Distress
Review

The Universe Was Always Going to Be a Biosensor

A book published in 1789 should not know about cholera-resistant bioengineering, digital film editing, or the political economy of artificial islands. And yet here we are. *Distress* presents itself as a work of its era — the late eighteenth century, the cusp of revolution and Romantic upheaval — while reading, page after page, as something that could not possibly have been written before the twenty-first century. The metadata says 1789. The text says otherwise. This is either the most extraordinary act of literary prescience in the Western canon or a cataloging error of magnificent proportions, and the Tronix Librarian is not in the business of resolving paradoxes, only of sitting with them in the dark. So let us take the book on its own terms and see what it has to say to a building humming in 2026.

What *Distress* anticipated is not a handful of lucky guesses but an entire topology of the present. The HealthGuard implant — a subcutaneous biosensor using engineered proteins — maps almost exactly onto the trajectory from continuous glucose monitors to the multi-analyte wearable biosensors now in clinical trials. The concept of Stateless, a synthetic island nation built from bioengineered coral and governed by radical open immigration, prefigures both the seasteading movement and the real geopolitical crises of climate displacement that have made artificial territorial sovereignty a live question in ASEAN diplomacy. The novel's treatment of gender as a spectrum of elective categories — asex, umale, ufem — arrived at a language the culture would not develop for over two centuries. Its depiction of a "Mystical Renaissance" backlash against scientific rationalism is indistinguishable from the post-2020 surge in conspirituality. And the forensic post-mortem revival, with its toxic limitations and ethical horror, sits uncomfortably close to current debates about brain organoid interrogation and the legal status of digitally reconstructed testimony. The book even understands that in a world of digital editing, original footage becomes indestructible — a fact that would not become culturally significant until the age of deepfakes made provenance the central problem of visual media.
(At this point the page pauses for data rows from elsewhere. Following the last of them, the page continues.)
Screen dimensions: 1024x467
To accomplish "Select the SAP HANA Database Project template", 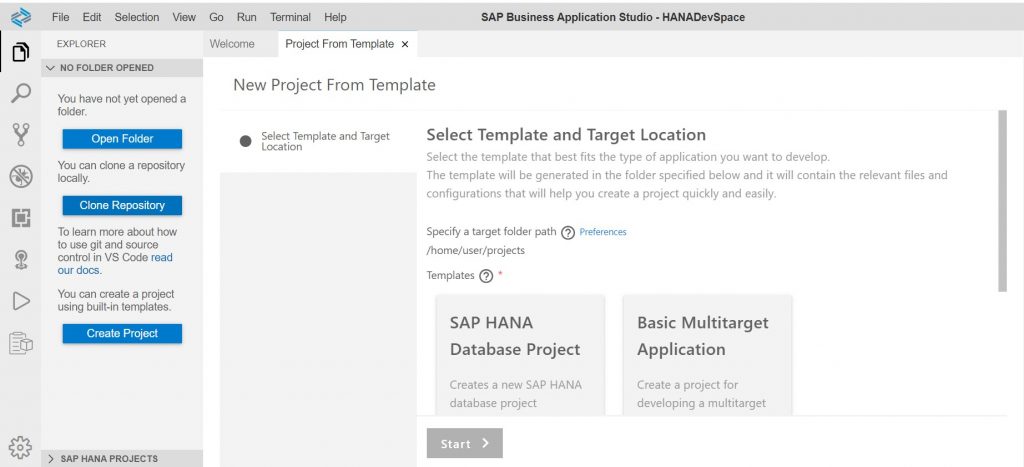I will pyautogui.click(x=520, y=355).
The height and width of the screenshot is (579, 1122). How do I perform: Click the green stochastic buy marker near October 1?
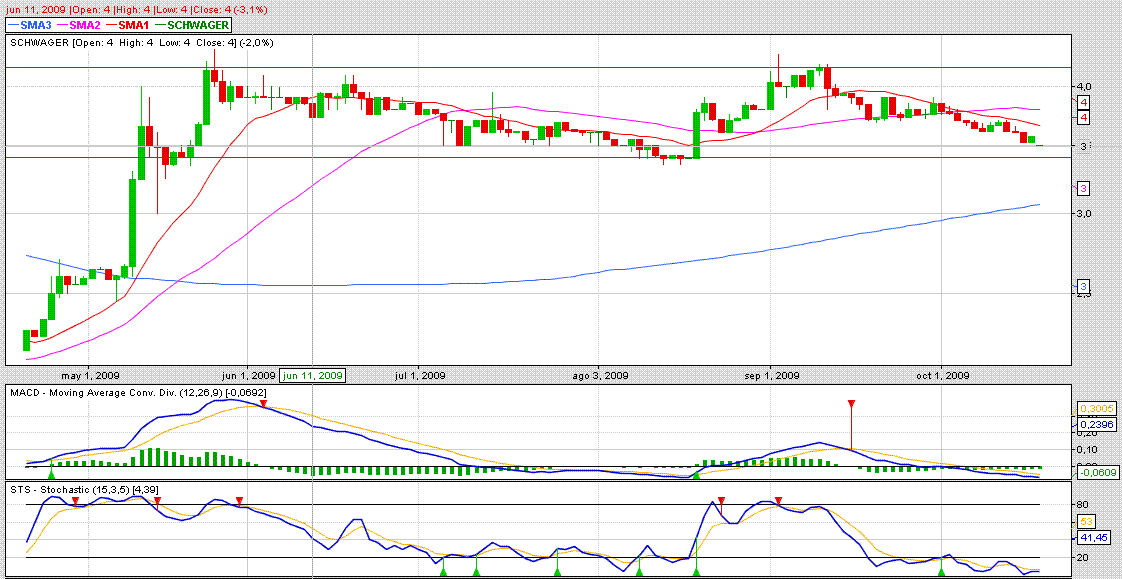click(941, 571)
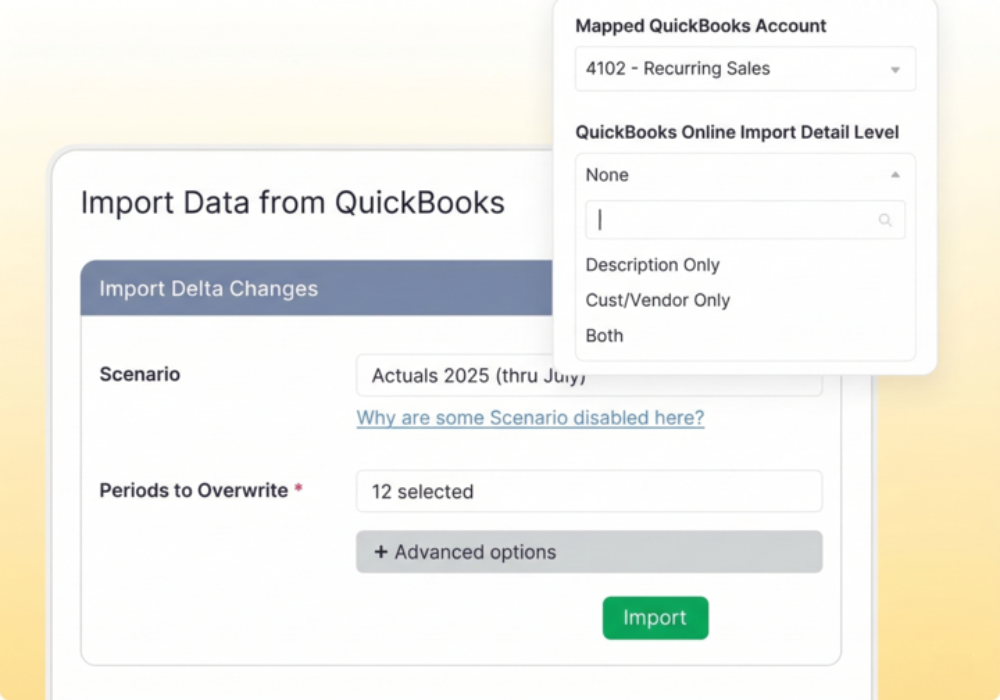Open the "Why are some Scenario disabled here?" link
1000x700 pixels.
tap(530, 417)
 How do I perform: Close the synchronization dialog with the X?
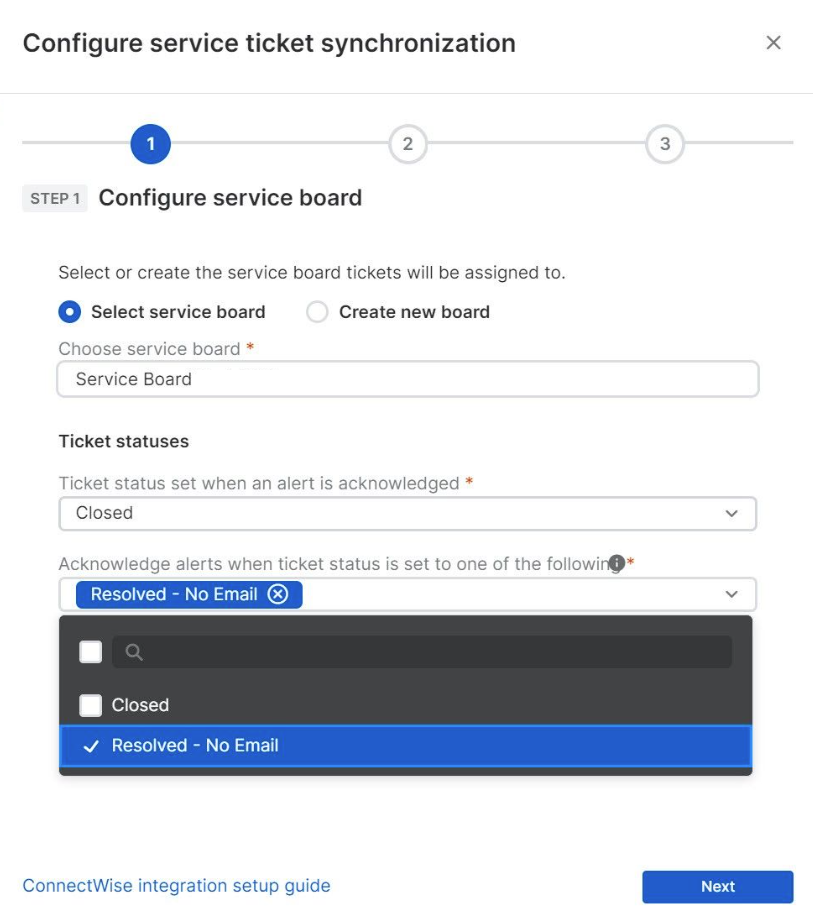pos(773,43)
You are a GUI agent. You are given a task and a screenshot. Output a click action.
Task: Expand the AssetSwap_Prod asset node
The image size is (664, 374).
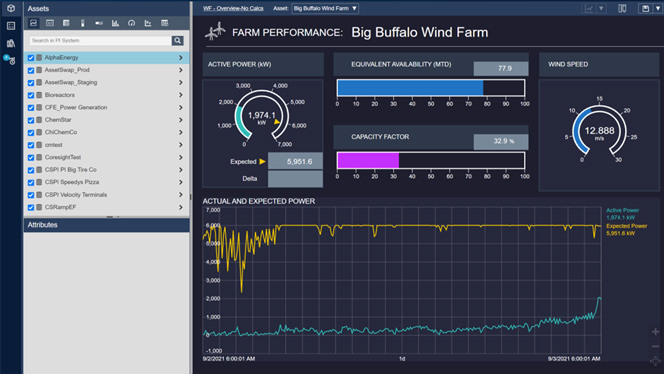[181, 70]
What it gets wrong, or cannot see, is equally telling. The novel assumes that the primary vector for dangerous knowledge will be biotechnology and theoretical physics, with corporations and nation-states as the relevant antagonists. It does not imagine that the most destabilizing knowledge systems of the early twenty-first century would be algorithmic recommendation engines and large language models — that the threat would come not from someone completing a Theory of Everything but from systems that flatten everything into prediction. The political economy of Stateless, with its aggressive import controls and anarcho-cooperative governance, carries the optimism of Enlightenment social contract theory: the belief that if you design the rules correctly, people will organize themselves into justice. The 2020s have been less kind to that premise. The novel's Anthrocosmologists — factions willing to kill over which version of cosmic creation theory prevails — feel almost quaint next to the actual information wars we have witnessed, where people kill not over grand unified theories but over whether a virus is real. The book imagines ideological violence at the highest possible intellectual register. Reality prefers the lowest.
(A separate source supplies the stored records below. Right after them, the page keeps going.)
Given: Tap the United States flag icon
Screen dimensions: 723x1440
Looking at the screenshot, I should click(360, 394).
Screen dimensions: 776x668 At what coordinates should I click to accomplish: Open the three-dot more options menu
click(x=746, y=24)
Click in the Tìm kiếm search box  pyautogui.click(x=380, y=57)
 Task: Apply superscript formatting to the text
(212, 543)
The passages that hit hardest now are the ones about Distress itself — the unnamed illness that dissolves the boundary between self and world, that makes embodiment unbearable. In 1789, this would have read as metaphysical allegory, a Romantic crisis of the soul. In 2026, after a global pandemic that produced millions of cases of long COVID with neurological and psychiatric sequelae — depersonalization, cognitive fog, the sense that one's body has become alien — the clinical specificity of the novel's depiction is unsettling. The narrator's hospital scenes, trapped in a body wrecked by an engineered pathogen while grasping for meaning, read less like fiction and more like a case study from a post-acute sequelae clinic. The book also lands differently in its treatment of the journalist-protagonist's self-harm and emotional collapse, which in 1789 would have been scandalous confession and in 2026 is recognized as a textured portrait of complex PTSD in a professional who has witnessed too many things through a lens. The final revelation — that the narrator is the Keystone, the point encoding all of existence — should feel grandiose. Instead, after everything the character has endured, it feels like the loneliest possible outcome. You are the center of the universe, and you are still bleeding.

The epilogue, set fifty years after the Aleph moment, describes a world where a unified Theory of Everything has dissolved the old structures of ignorance and division, replacing them with a "participatory universe where meaning and purpose are collectively created." It is the most hopeful passage in the book and the most dated. We have our own versions of collective meaning-making now. They are called social media platforms, and they have not produced the enlightenment the novel envisions. The book assumes that understanding the fundamental nature of reality would change human behavior. The twenty-first century suggests that humans are capable of understanding a great deal and changing very little. Which leaves the question the book now asks that it could not have asked in 1789: If the Theory of Everything turns out to be true — if we do find the final equation — will anyone notice, or will it simply become another post that no one reads to the end?